La question des formations initiales et continues des professionnels se pose dans ce cadre. Certains arrivent en poste sans formation spécialisée pour enca­drer les personnes accueillies. Leur volonté – humaine – de bien faire, de se sentir utile envers autrui, leur histoire familiale, leur propre subjectivité œuvrent dans leur implication quotidienne. Mais, sans formation ou sans espace-temps de recul nécessaire pour penser les enjeux relationnels ou ce qui en nous relève de notre identité professionnelle et personnelle, de nos représentations les plus intimes, l’on peut être envahi ou ne plus entendre les besoins des personnes. Les professionnels répondent eux-mêmes aux exigences institutionnelles et aux idéaux sociétaux et peuvent autant être objets qu’acteurs de cette force aliénante exercée sur les travailleurs. Ce processus peut générer des souffrances, de part et d’autre. Pourtant, et alors que nombre d’équipes constatent la nécessité de se former régulièrement ou de bénéficier de groupes d’analyse des pratiques professionnelles, que l’État oblige à une certaine qualité des pratiques professionnelles dites « bientraitantes », ces mêmes équipes constatent la difficulté d’obtenir des financements pour se donner les moyens d’être dans cette « juste » distance « bientraitante ».

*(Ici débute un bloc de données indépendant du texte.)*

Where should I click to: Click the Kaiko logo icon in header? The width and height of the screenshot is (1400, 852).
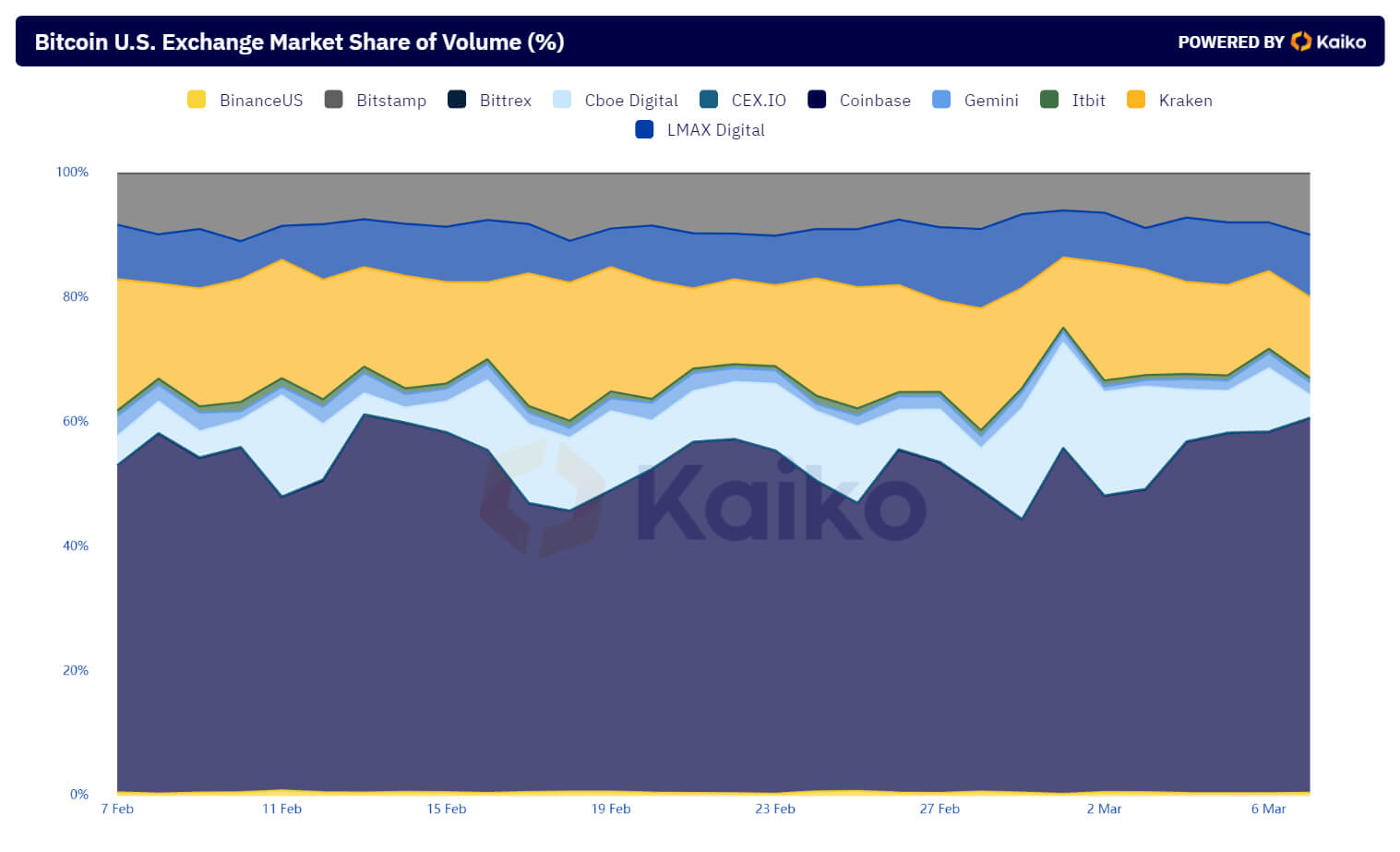click(x=1300, y=42)
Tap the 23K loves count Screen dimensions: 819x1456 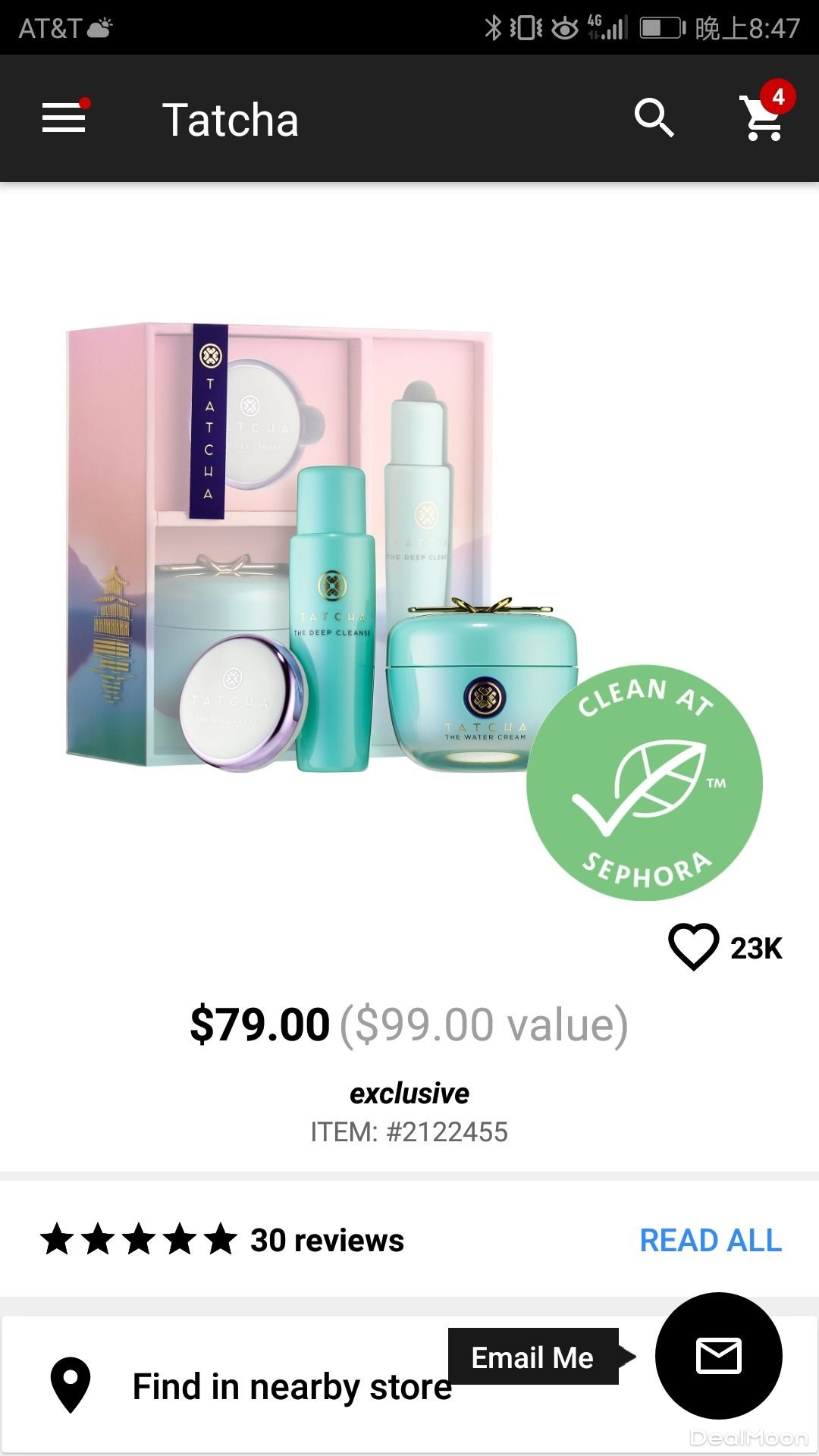(x=756, y=948)
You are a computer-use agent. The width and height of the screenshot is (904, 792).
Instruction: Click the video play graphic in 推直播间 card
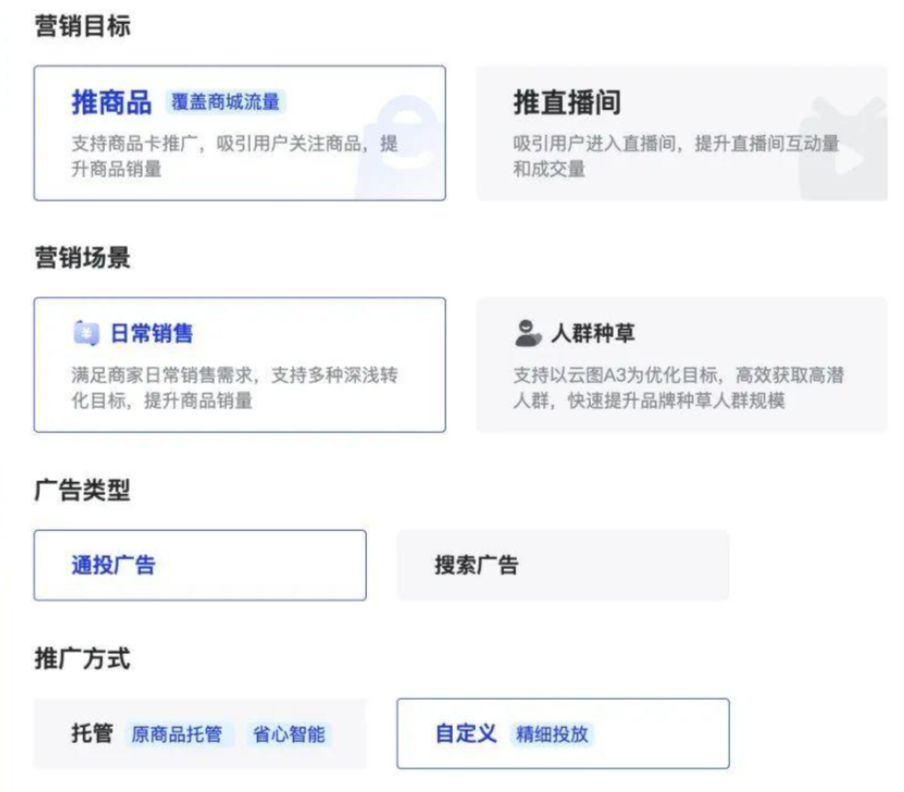850,145
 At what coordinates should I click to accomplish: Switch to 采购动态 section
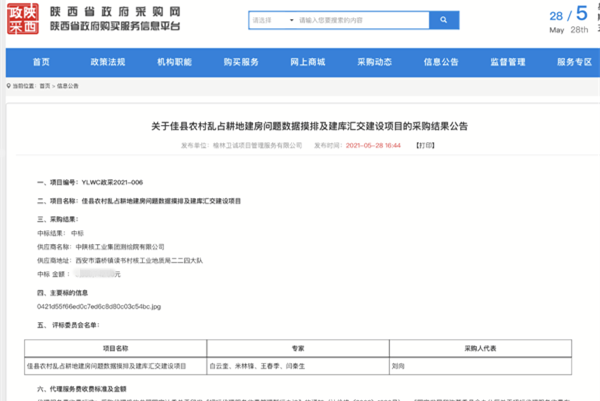[374, 62]
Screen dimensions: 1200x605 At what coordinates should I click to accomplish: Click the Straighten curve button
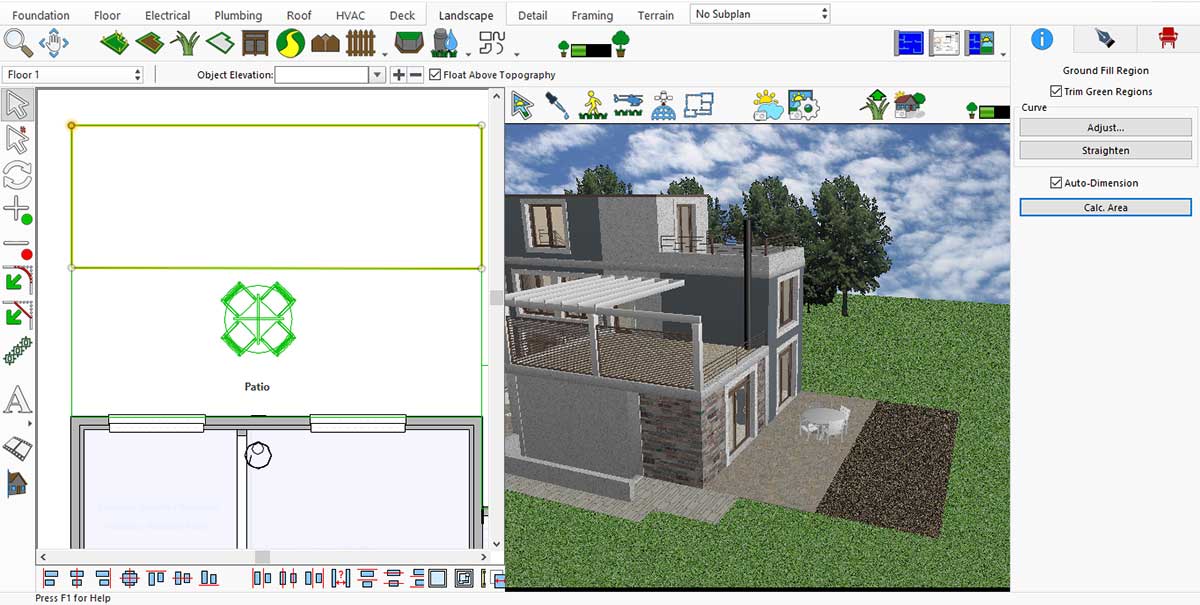click(x=1105, y=151)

Enfin, le travail, s’il représente un droit ou un devoir, n’est pas non plus la seule inscription dans la société possible. Cela semble important de le souligner, en raison de l’ambiance contemporaine qui prône le travail au-dessus de tout autre manière d’être au monde, ambiance que l’on retrouve dans les Esat, aujourd’hui, avec des expressions comme « il n’aura pas un assez haut niveau pour travailler en milieu ordinaire » ou encore « il a un trop petit niveau pour travailler, il sera orienté dans un autre type d’activités de jour ». Avec l’expression d’idéaux sociétaux et plus individuels, se tisse alors une hiérarchisation verticale entre les divers types de structures où les personnes peuvent être au monde, dans la société, dans un réseau en premier lieu d’humanité et relationnel. Pourtant il serait plus pertinent de considérer ces différents lieux comme complémentaires, assez diversifiés et de se demander ce que tel type de travail ou de structure pourra apporter à une personne donnée et écoutée, structure dans laquelle elle pourrait s’épanouir le plus.

La possibilité de travailler ne se mesure pas qu’à la capacité intellectuelle ou cognitive, car une personne arrive avec son histoire (affective, familiale, institutionnelle, culturelle, etc.), avec sa personnalité, un mode particulier d’être au monde et ses projections. Cette même personne va rencontrer des tâches demandées dans un espace donné et dans un temps donné pour transformer une matière d’une certaine manière, elle va rencontrer des personnes (collègues et les professionnels encadrant le travail et garants de sa valeur contextualisée) avec qui se tisseront des relations. Se sont toutes ces dimensions qui façonnent et donnent sens à une journée, une vie, une carrière… au travail. ■

Geneviève Boutillier, Psychologue clinicienne en Esat.